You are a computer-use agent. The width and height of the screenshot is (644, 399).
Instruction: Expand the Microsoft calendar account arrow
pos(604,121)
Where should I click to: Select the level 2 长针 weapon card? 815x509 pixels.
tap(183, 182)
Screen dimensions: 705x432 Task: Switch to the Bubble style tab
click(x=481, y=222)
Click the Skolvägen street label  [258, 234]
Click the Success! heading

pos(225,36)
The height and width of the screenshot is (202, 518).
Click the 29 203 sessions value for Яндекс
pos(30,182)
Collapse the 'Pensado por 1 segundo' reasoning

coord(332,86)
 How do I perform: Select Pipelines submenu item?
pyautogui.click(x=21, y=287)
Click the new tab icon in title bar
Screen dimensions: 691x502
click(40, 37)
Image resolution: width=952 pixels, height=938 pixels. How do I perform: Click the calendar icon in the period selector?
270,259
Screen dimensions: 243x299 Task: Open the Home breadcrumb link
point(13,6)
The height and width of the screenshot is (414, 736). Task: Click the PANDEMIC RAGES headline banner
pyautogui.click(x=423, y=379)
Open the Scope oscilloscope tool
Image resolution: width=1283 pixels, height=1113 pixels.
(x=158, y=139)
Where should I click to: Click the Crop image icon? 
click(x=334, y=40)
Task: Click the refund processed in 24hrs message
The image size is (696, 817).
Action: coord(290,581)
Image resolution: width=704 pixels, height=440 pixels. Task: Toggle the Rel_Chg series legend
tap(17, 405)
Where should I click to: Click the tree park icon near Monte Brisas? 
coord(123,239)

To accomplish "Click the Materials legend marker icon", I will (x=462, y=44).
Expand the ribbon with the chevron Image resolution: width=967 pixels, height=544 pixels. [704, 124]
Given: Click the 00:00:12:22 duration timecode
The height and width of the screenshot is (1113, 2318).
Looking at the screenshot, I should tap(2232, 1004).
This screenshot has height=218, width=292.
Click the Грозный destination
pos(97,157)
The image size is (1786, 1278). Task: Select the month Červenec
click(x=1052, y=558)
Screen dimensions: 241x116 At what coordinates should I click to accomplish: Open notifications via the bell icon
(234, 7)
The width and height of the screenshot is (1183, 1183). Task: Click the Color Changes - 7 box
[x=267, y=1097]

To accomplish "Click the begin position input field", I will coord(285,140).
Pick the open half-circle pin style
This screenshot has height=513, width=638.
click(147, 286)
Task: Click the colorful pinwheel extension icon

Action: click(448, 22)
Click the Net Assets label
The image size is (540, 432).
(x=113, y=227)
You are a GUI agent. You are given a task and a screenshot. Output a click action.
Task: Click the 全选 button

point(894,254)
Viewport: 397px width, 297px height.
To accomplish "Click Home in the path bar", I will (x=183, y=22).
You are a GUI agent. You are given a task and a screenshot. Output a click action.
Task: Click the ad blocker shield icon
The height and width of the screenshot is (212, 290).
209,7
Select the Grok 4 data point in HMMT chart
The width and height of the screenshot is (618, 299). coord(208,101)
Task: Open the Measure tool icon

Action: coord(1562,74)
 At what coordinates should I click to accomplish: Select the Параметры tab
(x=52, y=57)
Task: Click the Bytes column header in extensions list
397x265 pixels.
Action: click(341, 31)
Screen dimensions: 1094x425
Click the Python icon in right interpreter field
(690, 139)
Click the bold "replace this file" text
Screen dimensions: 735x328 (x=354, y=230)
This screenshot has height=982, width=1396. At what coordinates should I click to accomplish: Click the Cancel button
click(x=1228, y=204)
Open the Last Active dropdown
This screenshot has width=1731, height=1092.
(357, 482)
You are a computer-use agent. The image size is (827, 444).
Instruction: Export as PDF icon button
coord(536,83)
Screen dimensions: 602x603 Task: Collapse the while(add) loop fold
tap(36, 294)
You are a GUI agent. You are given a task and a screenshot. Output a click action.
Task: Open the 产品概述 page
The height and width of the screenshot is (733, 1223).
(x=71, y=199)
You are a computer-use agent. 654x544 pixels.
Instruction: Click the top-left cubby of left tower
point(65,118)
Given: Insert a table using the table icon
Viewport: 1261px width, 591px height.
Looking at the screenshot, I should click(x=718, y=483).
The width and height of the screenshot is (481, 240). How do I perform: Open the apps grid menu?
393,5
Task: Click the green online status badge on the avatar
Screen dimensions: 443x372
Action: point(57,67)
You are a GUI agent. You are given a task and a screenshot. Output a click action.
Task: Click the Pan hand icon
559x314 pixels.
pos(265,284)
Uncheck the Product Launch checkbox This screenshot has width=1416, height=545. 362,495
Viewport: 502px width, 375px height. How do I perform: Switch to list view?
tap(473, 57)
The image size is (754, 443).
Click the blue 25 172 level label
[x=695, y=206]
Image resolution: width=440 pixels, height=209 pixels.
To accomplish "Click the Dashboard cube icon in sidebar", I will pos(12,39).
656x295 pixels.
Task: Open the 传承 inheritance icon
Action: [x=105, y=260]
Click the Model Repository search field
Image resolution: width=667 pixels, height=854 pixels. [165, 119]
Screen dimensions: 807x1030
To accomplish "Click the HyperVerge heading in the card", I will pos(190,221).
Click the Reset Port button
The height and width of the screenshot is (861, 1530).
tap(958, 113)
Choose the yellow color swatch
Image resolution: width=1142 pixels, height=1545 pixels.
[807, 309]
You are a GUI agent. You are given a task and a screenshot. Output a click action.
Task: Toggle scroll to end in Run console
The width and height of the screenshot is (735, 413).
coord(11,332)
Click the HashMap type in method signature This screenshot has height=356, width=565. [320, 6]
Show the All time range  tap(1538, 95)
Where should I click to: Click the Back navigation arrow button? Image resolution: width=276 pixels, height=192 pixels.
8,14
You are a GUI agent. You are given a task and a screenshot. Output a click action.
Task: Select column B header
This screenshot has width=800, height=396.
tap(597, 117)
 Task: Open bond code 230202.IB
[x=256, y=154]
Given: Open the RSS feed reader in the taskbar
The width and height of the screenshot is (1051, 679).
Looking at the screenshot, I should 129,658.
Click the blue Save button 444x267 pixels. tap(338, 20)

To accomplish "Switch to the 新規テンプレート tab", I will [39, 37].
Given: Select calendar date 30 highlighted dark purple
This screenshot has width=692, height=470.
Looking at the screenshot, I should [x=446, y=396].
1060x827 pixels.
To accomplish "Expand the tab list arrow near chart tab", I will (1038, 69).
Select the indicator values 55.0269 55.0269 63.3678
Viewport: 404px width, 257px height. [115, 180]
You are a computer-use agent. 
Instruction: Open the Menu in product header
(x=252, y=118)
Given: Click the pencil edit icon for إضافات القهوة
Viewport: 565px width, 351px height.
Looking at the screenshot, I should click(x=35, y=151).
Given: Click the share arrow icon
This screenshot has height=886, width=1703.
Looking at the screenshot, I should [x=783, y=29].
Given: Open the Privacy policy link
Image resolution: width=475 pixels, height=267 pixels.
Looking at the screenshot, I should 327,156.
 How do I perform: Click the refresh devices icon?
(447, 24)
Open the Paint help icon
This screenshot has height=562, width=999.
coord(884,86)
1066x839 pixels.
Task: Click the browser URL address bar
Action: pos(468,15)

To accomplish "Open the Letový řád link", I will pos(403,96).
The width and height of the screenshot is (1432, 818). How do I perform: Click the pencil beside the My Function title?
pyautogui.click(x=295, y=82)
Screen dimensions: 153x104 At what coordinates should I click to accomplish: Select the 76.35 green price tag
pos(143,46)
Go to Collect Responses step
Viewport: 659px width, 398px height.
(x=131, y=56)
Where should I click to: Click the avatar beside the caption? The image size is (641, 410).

◆ **Problem**:
Lay out every line of the listing above as a Markdown table with two columns, Row and Line, numbering the rows in order and leaving out blank lines.

◆ **Worked solution**:
| Row | Line |
|---|---|
| 1 | You are a computer-use agent. The width and height of the screenshot is (644, 399). |
| 2 | Instruction: Expand the Microsoft calendar account arrow |
| 3 | pos(604,121) |
| 4 | Where should I click to: Select the level 2 长针 weapon card? 815x509 pixels. |
| 5 | tap(183, 182) |
| 6 | Screen dimensions: 705x432 Task: Switch to the Bubble style tab |
| 7 | click(x=481, y=222) |
| 8 | Click the Skolvägen street label  [258, 234] |
| 9 | Click the Success! heading |
| 10 | pos(225,36) |
| 11 | The height and width of the screenshot is (202, 518). |
| 12 | Click the 29 203 sessions value for Яндекс |
| 13 | pos(30,182) |
| 14 | Collapse the 'Pensado por 1 segundo' reasoning |
| 15 | coord(332,86) |
| 16 |  How do I perform: Select Pipelines submenu item? |
| 17 | pyautogui.click(x=21, y=287) |
| 18 | Click the new tab icon in title bar |
| 19 | Screen dimensions: 691x502 |
| 20 | click(40, 37) |
| 21 | Image resolution: width=952 pixels, height=938 pixels. How do I perform: Click the calendar icon in the period selector? |
| 22 | 270,259 |
| 23 | Screen dimensions: 243x299 Task: Open the Home breadcrumb link |
| 24 | point(13,6) |
| 25 | The height and width of the screenshot is (414, 736). Task: Click the PANDEMIC RAGES headline banner |
| 26 | pyautogui.click(x=423, y=379) |
| 27 | Open the Scope oscilloscope tool |
| 28 | Image resolution: width=1283 pixels, height=1113 pixels. |
| 29 | (x=158, y=139) |
| 30 | Where should I click to: Click the Crop image icon?  |
| 31 | click(x=334, y=40) |
| 32 | Task: Click the refund processed in 24hrs message |
| 33 | The image size is (696, 817). |
| 34 | Action: coord(290,581) |
| 35 | Image resolution: width=704 pixels, height=440 pixels. Task: Toggle the Rel_Chg series legend |
| 36 | tap(17, 405) |
| 37 | Where should I click to: Click the tree park icon near Monte Brisas?  |
| 38 | coord(123,239) |
| 39 | To accomplish "Click the Materials legend marker icon", I will (x=462, y=44). |
| 40 | Expand the ribbon with the chevron Image resolution: width=967 pixels, height=544 pixels. [704, 124] |
| 41 | Given: Click the 00:00:12:22 duration timecode |
| 42 | The height and width of the screenshot is (1113, 2318). |
| 43 | Looking at the screenshot, I should tap(2232, 1004). |
| 44 | This screenshot has height=218, width=292. |
| 45 | Click the Грозный destination |
| 46 | pos(97,157) |
| 47 | The image size is (1786, 1278). Task: Select the month Červenec |
| 48 | click(x=1052, y=558) |
| 49 | Screen dimensions: 241x116 At what coordinates should I click to accomplish: Open notifications via the bell icon |
| 50 | (234, 7) |
| 51 | The width and height of the screenshot is (1183, 1183). Task: Click the Color Changes - 7 box |
| 52 | [x=267, y=1097] |
| 53 | To accomplish "Click the begin position input field", I will coord(285,140). |
| 54 | Pick the open half-circle pin style |
| 55 | This screenshot has height=513, width=638. |
| 56 | click(147, 286) |
| 57 | Task: Click the colorful pinwheel extension icon |
| 58 | Action: click(448, 22) |
| 59 | Click the Net Assets label |
| 60 | The image size is (540, 432). |
| 61 | (x=113, y=227) |
| 62 | You are a GUI agent. You are given a task and a screenshot. Output a click action. |
| 63 | Task: Click the 全选 button |
| 64 | point(894,254) |
| 65 | Viewport: 397px width, 297px height. |
| 66 | To accomplish "Click Home in the path bar", I will (x=183, y=22). |
| 67 | You are a GUI agent. You are given a task and a screenshot. Output a click action. |
| 68 | Task: Click the ad blocker shield icon |
| 69 | The height and width of the screenshot is (212, 290). |
| 70 | 209,7 |
| 71 | Select the Grok 4 data point in HMMT chart |
| 72 | The width and height of the screenshot is (618, 299). coord(208,101) |
| 73 | Task: Open the Measure tool icon |
| 74 | Action: coord(1562,74) |
| 75 |  At what coordinates should I click to accomplish: Select the Параметры tab |
| 76 | (x=52, y=57) |
| 77 | Task: Click the Bytes column header in extensions list |
| 78 | 397x265 pixels. |
| 79 | Action: click(341, 31) |
| 80 | Screen dimensions: 1094x425 |
| 81 | Click the Python icon in right interpreter field |
| 82 | (690, 139) |
| 83 | Click the bold "replace this file" text |
| 84 | Screen dimensions: 735x328 (x=354, y=230) |
| 85 | This screenshot has height=982, width=1396. At what coordinates should I click to accomplish: Click the Cancel button |
| 86 | click(x=1228, y=204) |
| 87 | Open the Last Active dropdown |
| 88 | This screenshot has width=1731, height=1092. |
| 89 | (357, 482) |
| 90 | You are a computer-use agent. The image size is (827, 444). |
| 91 | Instruction: Export as PDF icon button |
| 92 | coord(536,83) |
| 93 | Screen dimensions: 602x603 Task: Collapse the while(add) loop fold |
| 94 | tap(36, 294) |
| 95 | You are a GUI agent. You are given a task and a screenshot. Output a click action. |
| 96 | Task: Open the 产品概述 page |
| 97 | The height and width of the screenshot is (733, 1223). |
| 98 | (x=71, y=199) |
| 99 | You are a computer-use agent. 654x544 pixels. |
| 100 | Instruction: Click the top-left cubby of left tower |
| 101 | point(65,118) |
| 102 | Given: Insert a table using the table icon |
| 103 | Viewport: 1261px width, 591px height. |
| 104 | Looking at the screenshot, I should click(x=718, y=483). |
| 105 | The width and height of the screenshot is (481, 240). How do I perform: Open the apps grid menu? |
| 106 | 393,5 |
| 107 | Task: Click the green online status badge on the avatar |
| 108 | Screen dimensions: 443x372 |
| 109 | Action: point(57,67) |
| 110 | You are a GUI agent. You are given a task and a screenshot. Output a click action. |
| 111 | Task: Click the Pan hand icon |
| 112 | 559x314 pixels. |
| 113 | pos(265,284) |
| 114 | Uncheck the Product Launch checkbox This screenshot has width=1416, height=545. 362,495 |
| 115 | Viewport: 502px width, 375px height. How do I perform: Switch to list view? |
| 116 | tap(473, 57) |
| 117 | The image size is (754, 443). |
| 118 | Click the blue 25 172 level label |
| 119 | [x=695, y=206] |
| 120 | Image resolution: width=440 pixels, height=209 pixels. |
| 121 | To accomplish "Click the Dashboard cube icon in sidebar", I will pos(12,39). |
| 122 | 656x295 pixels. |
| 123 | Task: Open the 传承 inheritance icon |
| 124 | Action: [x=105, y=260] |
| 125 | Click the Model Repository search field |
| 126 | Image resolution: width=667 pixels, height=854 pixels. [165, 119] |
| 127 | Screen dimensions: 807x1030 |
| 128 | To accomplish "Click the HyperVerge heading in the card", I will pos(190,221). |
| 129 | Click the Reset Port button |
| 130 | The height and width of the screenshot is (861, 1530). |
| 131 | tap(958, 113) |
| 132 | Choose the yellow color swatch |
| 133 | Image resolution: width=1142 pixels, height=1545 pixels. |
| 134 | [807, 309] |
| 135 | You are a GUI agent. You are given a task and a screenshot. Output a click action. |
| 136 | Task: Toggle scroll to end in Run console |
| 137 | The width and height of the screenshot is (735, 413). |
| 138 | coord(11,332) |
| 139 | Click the HashMap type in method signature This screenshot has height=356, width=565. [320, 6] |
| 140 | Show the All time range  tap(1538, 95) |
| 141 | Where should I click to: Click the Back navigation arrow button? Image resolution: width=276 pixels, height=192 pixels. |
| 142 | 8,14 |
| 143 | You are a GUI agent. You are given a task and a screenshot. Output a click action. |
| 144 | Task: Select column B header |
| 145 | This screenshot has width=800, height=396. |
| 146 | tap(597, 117) |
| 147 |  Task: Open bond code 230202.IB |
| 148 | [x=256, y=154] |
| 149 | Given: Open the RSS feed reader in the taskbar |
| 150 | The width and height of the screenshot is (1051, 679). |
| 151 | Looking at the screenshot, I should 129,658. |
| 152 | Click the blue Save button 444x267 pixels. tap(338, 20) |
| 153 | To accomplish "Switch to the 新規テンプレート tab", I will [39, 37]. |
| 154 | Given: Select calendar date 30 highlighted dark purple |
| 155 | This screenshot has width=692, height=470. |
| 156 | Looking at the screenshot, I should [x=446, y=396]. |
| 157 | 1060x827 pixels. |
| 158 | To accomplish "Expand the tab list arrow near chart tab", I will (1038, 69). |
| 159 | Select the indicator values 55.0269 55.0269 63.3678 |
| 160 | Viewport: 404px width, 257px height. [115, 180] |
| 161 | You are a computer-use agent.  |
| 162 | Instruction: Open the Menu in product header |
| 163 | (x=252, y=118) |
| 164 | Given: Click the pencil edit icon for إضافات القهوة |
| 165 | Viewport: 565px width, 351px height. |
| 166 | Looking at the screenshot, I should click(x=35, y=151). |
| 167 | Given: Click the share arrow icon |
| 168 | This screenshot has height=886, width=1703. |
| 169 | Looking at the screenshot, I should [x=783, y=29]. |
| 170 | Given: Open the Privacy policy link |
| 171 | Image resolution: width=475 pixels, height=267 pixels. |
| 172 | Looking at the screenshot, I should 327,156. |
| 173 |  How do I perform: Click the refresh devices icon? |
| 174 | (447, 24) |
| 175 | Open the Paint help icon |
| 176 | This screenshot has height=562, width=999. |
| 177 | coord(884,86) |
| 178 | 1066x839 pixels. |
| 179 | Task: Click the browser URL address bar |
| 180 | Action: pos(468,15) |
| 181 | To accomplish "Open the Letový řád link", I will pos(403,96). |
| 182 | The width and height of the screenshot is (1432, 818). How do I perform: Click the pencil beside the My Function title? |
| 183 | pyautogui.click(x=295, y=82) |
| 184 | Screen dimensions: 153x104 At what coordinates should I click to accomplish: Select the 76.35 green price tag |
| 185 | pos(143,46) |
| 186 | Go to Collect Responses step |
| 187 | Viewport: 659px width, 398px height. |
| 188 | (x=131, y=56) |
| 189 | Where should I click to: Click the avatar beside the caption? The image size is (641, 410). |